I could go on and on, which I'm afraid Winchester did for far too long. So I'll stop her and say that on a Winchester scale, I'm giving this a big fat 3/10.

Sunday, April 4, 2010

Book 2. Runcible Jones and the Frozen Compass, Ian Irvine

Spoiler Alert – Book 3 in the Runcible Jones series.
(Ian's bio details are at the end as I did that part after reading the book and I suspect that was a good thing or I may not have finished the book in disgust!)

Yeah, book three. The reason I have only this title is because it was going cheap at a Penguin sale and I’d heard good things about Ian and wanted to have a gander.

So.

Wow – there’s a REMARKABLE RESEMBLANCE TO A CERTAIN SEVEN PART SERIES about a BOY WIZARD that sold a couple of copies recently. Nuff said.
Actually, not enough said. Come on, Ian.
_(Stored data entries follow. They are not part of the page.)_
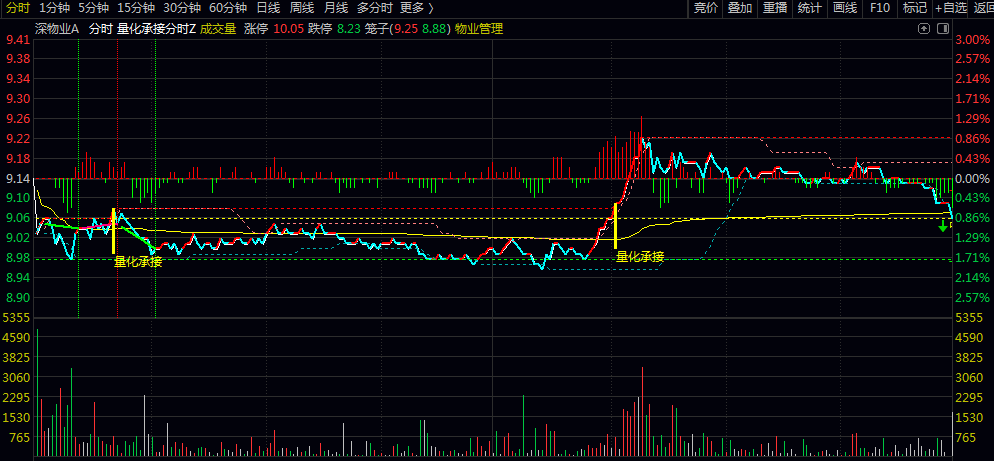Viewport: 994px width, 461px height.
Task: Toggle 标记 mark on this stock
Action: click(x=914, y=8)
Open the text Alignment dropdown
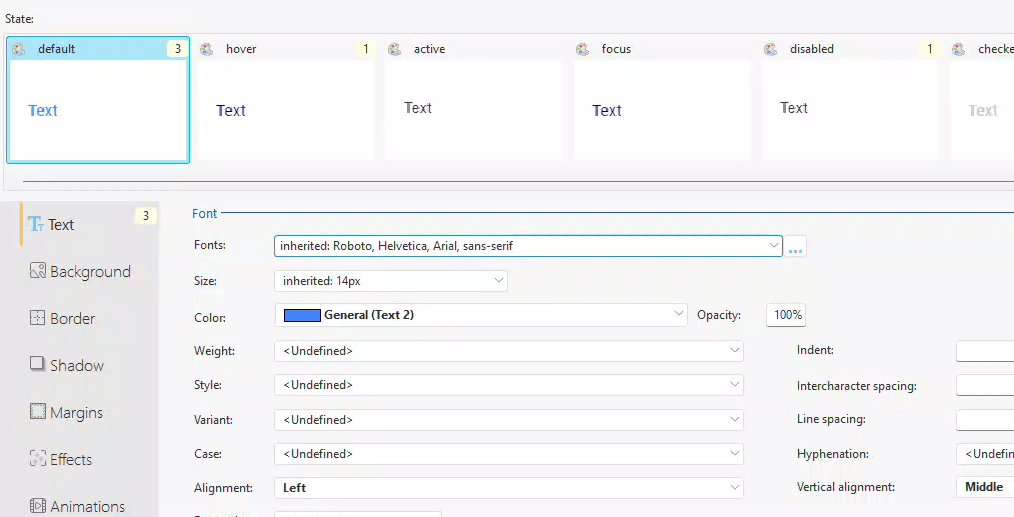 coord(735,488)
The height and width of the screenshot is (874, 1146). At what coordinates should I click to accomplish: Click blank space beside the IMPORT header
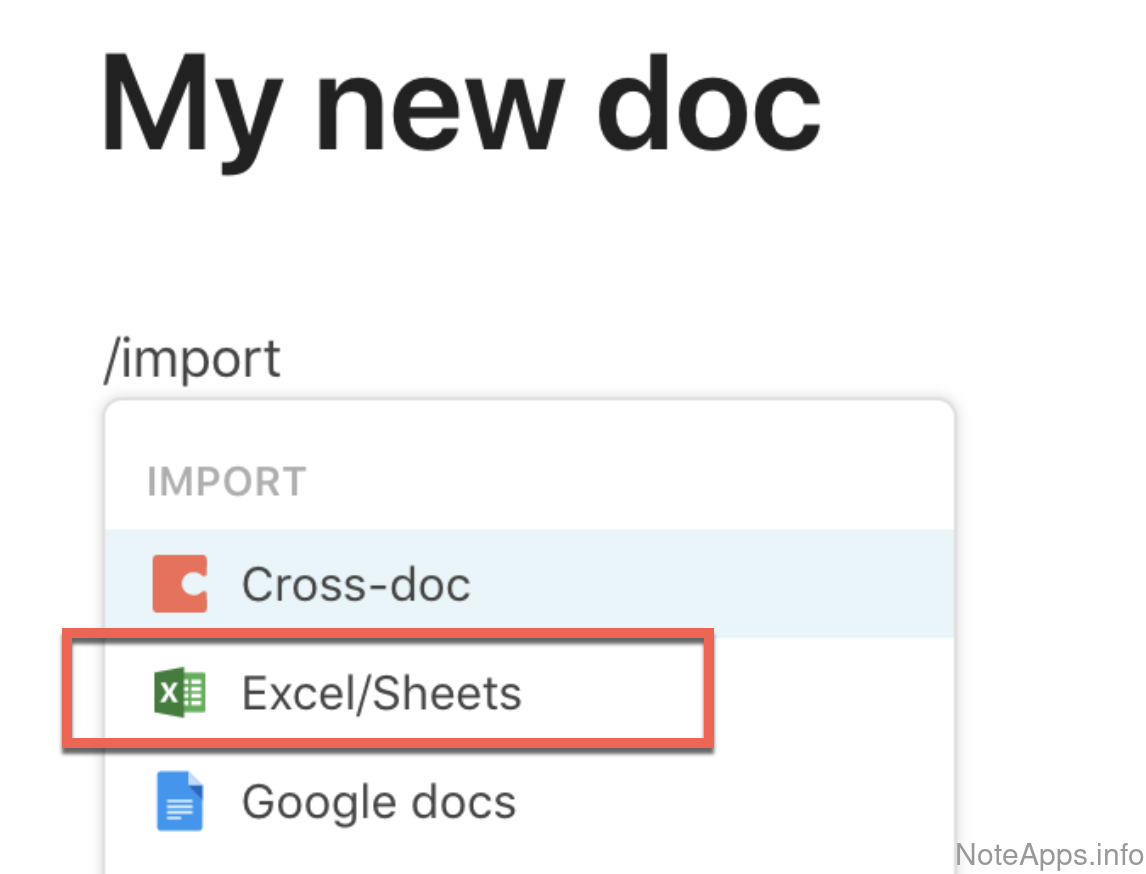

Get some originality here – and I have just checked and the first one came out in 2006. When you have a large and hairy character in your book named Rhagrid (or along those lines), regardless if he is evil, you’re just begging for HP comparisons really.

I wasn’t a big fan of this book. Maybe it’s because I came in at book 3 and didn’t have the emotional links to the main characters that reading the previous 2 would have created.

There are some elements I just wasn’t comfortable with.

Firstly, this book is about a 13 year old wizard whose name is Runcible. Why are people calling him ‘Runcie’? And why is he letting them get away with it? If anyone had added ‘ie’ to the end of my name when I was older than 7, I would have been really pissed at them. Why not just call him ‘Runcie-poos’?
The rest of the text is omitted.